News:

Welcome to the Golf Club Atlas Discussion Group!

Each user is approved by the Golf Club Atlas editorial staff. For any new inquiries, please contact us.


Ian Andrew

Re: Delamere Forest course tour
« Reply #25 on: May 04, 2010, 07:35:52 PM »
I had the great fortune of playing Delamere Forest just a few days ago.

The course turned out to be a huge surprise and a perfect finish to my trip to Wales and England. The golf course is a beautiful heathland course built over very open and undulating open land. The sub-soil is sandy and the property plays fast and firm under these conditions. The golf course has it all from sweeping panoramas, accents of heather, wonderful long undulations in the fairways, elevated tee shots, greens on grade, plateau greens and the most beautiful clubhouse clearly in view from half the course.

The golf course is friendly with ample room off the tee, some holes were lined with trees while most others are framed in by long fescue, but always there were openings out to the surrounding landscape beyond. The rolling land, views into the surrounding hill and copses of spruce, pine and oak made this a beautiful English Landscape that Capability Brown would have been impressed by.

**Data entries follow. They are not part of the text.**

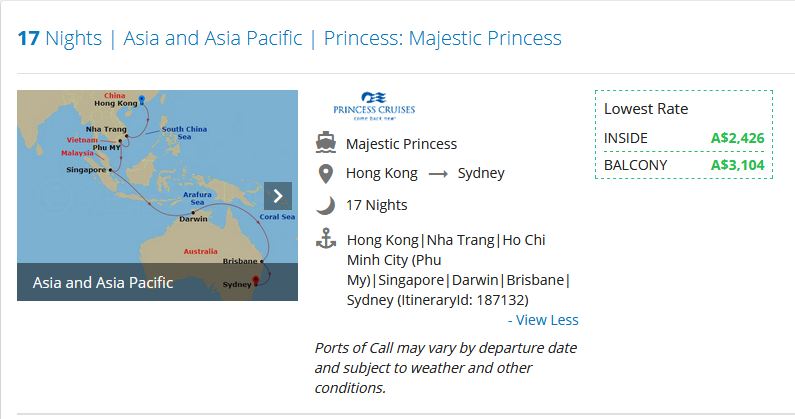This screenshot has width=795, height=419.
Task: Click the ports of call itinerary text
Action: click(x=458, y=269)
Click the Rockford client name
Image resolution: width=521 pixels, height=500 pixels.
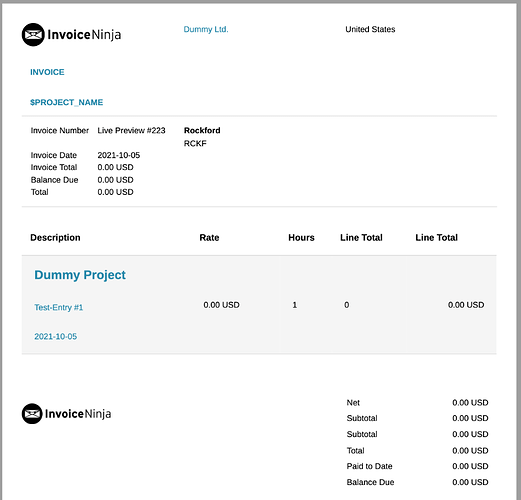pyautogui.click(x=202, y=130)
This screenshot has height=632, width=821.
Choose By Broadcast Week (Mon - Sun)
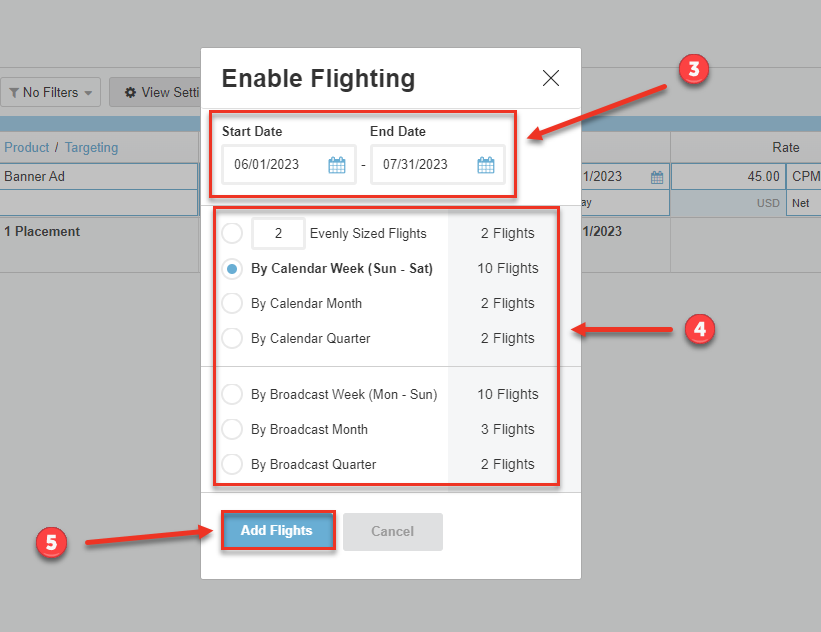pos(232,395)
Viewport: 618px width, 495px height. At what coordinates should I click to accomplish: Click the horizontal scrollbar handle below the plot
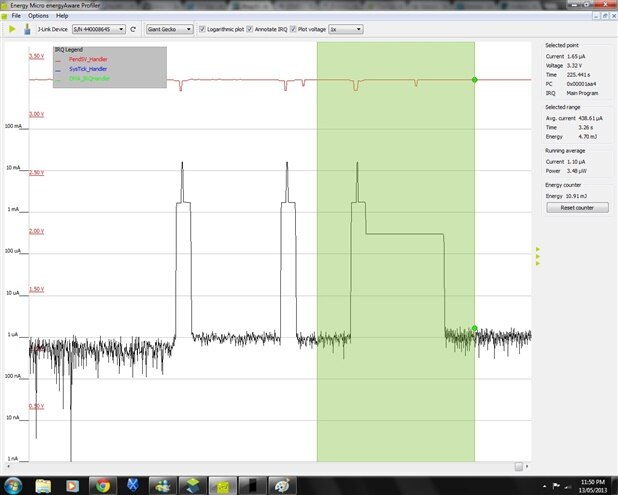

The opening set of long par fours is absolutely brilliant. As Mark illustrated, they were part of the changes made by Fowler when he returned to expand the course in the 1920’s. In fact all the fours on the front are challenging, interesting, make perfect use of the terrain and ask for a completely different approach from the previous one. The threes are also top notch with the uphill 4th into a bowl and the downhill 6th into a crown being a tough set of threes. It’s only the breather of a par five that prevents this from being one of the best nines in golf. As far as I’m concerned the front is that good!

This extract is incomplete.